Bisnis.com, JAKARTA – Pelaku usaha nasional menyatakan bahwa persaingan dalam Masyarakat Ekonomi Asean bukanlah suatu hal yang perlu ditakutkan, dengan kondisi persaingan global yang semakin terbuka.
CEO Bosowa Group Erwin Aksa menilai bahwa pelaku industri yang tidak menyiapkan diri untuk bersaing dengan pesaing dari negara lain tentunya akan sulit berkembang dengan kondisi saat ini.
“Dunia industri sudah harus siap, karena persaingan kita bukan hanya karena MEA, tapi juga persaingan dengan China yang sudah terjadi selama ini,” ujarnya pada Bisnis, Minggu (20/12/2015).
Menurutnya, selain dari sisi pelaku usaha yang menyiapakan diri, pemerintah juga harus memperketat pengawasan barang-barang yang masuk dan beredar di pasar lokal. Dia mengatakan penerapan Standar Nasional Indonesia (SNI) akan menjadi salah satu cara untuk membantu pelaku usaha dalam bersaing di era pasar bebas tersebut.
Franky O. Widjaja, CEO Sinar Mas Agribusiness & Food, mengatakan bahwa pada pelaku usaha tentunya sudah menyiapkan diri dari sejak jauh hari agar bisa lebih kompetitif dan efisien. Sebagai pemimpin perusahaan yang bergerak di bidang sawit, dia mengatakan bahwa persoalan lingkungan juga menjadi penting dalam proses menumbuhkembangkan perusahaan.
Adapun untuk sektor farmasi, Direktur Utama PT Phapros Tbk.

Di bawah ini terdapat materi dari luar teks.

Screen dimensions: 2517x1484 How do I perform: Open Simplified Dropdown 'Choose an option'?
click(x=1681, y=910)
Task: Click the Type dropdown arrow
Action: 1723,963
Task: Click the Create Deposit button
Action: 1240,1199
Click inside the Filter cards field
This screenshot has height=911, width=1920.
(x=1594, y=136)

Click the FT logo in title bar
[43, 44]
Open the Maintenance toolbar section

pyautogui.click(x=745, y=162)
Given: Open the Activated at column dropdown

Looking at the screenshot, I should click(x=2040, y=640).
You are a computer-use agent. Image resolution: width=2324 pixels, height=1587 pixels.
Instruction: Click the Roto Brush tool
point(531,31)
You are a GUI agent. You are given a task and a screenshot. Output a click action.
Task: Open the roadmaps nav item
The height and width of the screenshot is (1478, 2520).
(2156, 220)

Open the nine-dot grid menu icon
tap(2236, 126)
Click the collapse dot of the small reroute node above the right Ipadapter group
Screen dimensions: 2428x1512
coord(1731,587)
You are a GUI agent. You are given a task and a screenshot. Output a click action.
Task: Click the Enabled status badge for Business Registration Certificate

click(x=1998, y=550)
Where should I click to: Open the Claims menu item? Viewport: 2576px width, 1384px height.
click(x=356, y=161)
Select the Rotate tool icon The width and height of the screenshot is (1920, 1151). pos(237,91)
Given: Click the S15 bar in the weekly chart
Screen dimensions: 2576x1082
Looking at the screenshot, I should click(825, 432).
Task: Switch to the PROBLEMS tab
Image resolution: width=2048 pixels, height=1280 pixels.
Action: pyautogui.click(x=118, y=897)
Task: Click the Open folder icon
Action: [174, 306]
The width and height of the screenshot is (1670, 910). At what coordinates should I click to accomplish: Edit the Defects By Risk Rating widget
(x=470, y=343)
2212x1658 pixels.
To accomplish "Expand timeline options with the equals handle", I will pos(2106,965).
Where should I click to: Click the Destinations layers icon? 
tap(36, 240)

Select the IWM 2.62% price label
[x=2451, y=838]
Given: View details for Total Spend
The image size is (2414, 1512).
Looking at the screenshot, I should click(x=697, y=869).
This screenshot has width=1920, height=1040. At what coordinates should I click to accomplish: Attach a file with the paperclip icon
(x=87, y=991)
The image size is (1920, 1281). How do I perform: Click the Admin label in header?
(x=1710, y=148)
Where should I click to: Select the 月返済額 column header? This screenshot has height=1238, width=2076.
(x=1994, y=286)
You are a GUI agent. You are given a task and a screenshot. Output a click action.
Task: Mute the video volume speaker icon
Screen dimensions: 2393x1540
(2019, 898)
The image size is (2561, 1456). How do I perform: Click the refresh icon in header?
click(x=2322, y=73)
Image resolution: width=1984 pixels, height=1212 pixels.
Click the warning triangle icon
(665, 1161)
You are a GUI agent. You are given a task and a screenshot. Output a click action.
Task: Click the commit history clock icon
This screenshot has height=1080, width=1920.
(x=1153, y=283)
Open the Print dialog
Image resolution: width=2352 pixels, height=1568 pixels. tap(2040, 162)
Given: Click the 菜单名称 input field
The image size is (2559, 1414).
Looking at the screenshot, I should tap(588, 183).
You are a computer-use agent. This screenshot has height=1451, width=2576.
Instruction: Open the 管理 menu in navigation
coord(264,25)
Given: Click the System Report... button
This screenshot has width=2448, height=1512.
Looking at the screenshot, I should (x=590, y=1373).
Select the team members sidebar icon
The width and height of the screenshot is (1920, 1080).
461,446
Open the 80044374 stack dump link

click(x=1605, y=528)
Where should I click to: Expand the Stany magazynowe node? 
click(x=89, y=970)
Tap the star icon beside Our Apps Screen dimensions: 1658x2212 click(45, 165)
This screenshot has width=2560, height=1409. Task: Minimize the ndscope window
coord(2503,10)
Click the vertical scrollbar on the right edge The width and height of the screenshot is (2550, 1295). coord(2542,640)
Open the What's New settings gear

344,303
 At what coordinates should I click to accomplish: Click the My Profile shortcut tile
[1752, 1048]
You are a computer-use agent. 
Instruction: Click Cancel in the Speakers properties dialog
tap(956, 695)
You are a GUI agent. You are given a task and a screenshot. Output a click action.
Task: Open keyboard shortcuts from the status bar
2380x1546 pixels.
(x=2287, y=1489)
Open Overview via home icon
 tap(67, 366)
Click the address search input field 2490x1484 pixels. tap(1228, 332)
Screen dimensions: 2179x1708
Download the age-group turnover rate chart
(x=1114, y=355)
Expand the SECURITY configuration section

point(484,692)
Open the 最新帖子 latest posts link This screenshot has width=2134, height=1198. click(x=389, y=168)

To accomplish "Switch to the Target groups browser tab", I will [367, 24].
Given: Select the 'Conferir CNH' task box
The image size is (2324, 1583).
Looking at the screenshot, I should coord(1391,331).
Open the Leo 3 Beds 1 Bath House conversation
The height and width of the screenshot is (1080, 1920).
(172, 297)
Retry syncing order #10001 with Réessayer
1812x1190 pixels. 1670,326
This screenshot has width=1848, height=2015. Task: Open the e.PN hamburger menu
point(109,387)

Iswanto menjelaskan bahwa pada dasarnya perusahaan farmasi di Indonesia masih kompetitif untuk bersaing di kancah Asean. Selain itu, adanya harmonisasi standar yang diberlakukan di seluruh Asean membuat produsen nasional bisa menjajaki pasar yang lebih luas.
“Problemnya biasanya kalau ada negara-negara yang memproteksi pasar dengan country specific, atau syarat tertentu di masing-masing negara. Tapi secara prinisp, sudah ada harmonisasi,” ujarnya.
Dia mengatakan bahwa Phapros sendiri akan menambah pasar ekspor ke Myanmar pada tahun depan, setelah tahun ini menjajaki Kamboja dan Vietnam. “Kami akan coba dengan produk-produk yang spesifik. Kalau untuk negara lain seperti Singapura, itu sudah multinasional. Pasti lebih kuat karena mereka perusahaan dunia. Kalau Malaysia sendiri pasarnya tidak tumbuh bagus. Vietman memang yang paling bagus,” jelasnya.
Mengenai aksi perusahaan, Erwin mengatakan pada tahun depan pihaknya akan memperkuat kondisi internal sehingga tidak merancang rencana ekspansi ke negara Asean. Menurutnya, kondisi perekonomian yang masih mengalami perlambatan tahun depan akan membuat permintaan pasar serta investasi tidak akan tumbuh pesat pada 2016.
“Kondisi perekonomian masih melambat secara global dan tentu ada dampaknya ke Indonesia. Kemungkinan kami tidak akan investasi besar dulu untuk tahun depan. Hanya melanjutkan beberapa proyek yang sudah ada. Kalau untuk yang baru, agak menahan dulu sambil melihat pertumbuhan ekonomi nasional tahun depan,” jabarnya.
Franky sendiri mengatakan bahwa dalam memanfaatkan pemberlakuan MEA, perusahaannya akan mencari pasar ekspor yang lebih besar. Hanya saja, belum ada rencana untuk ekspansi dalam hal lain seperti kerja sama dengan perusahaan negara tetangga.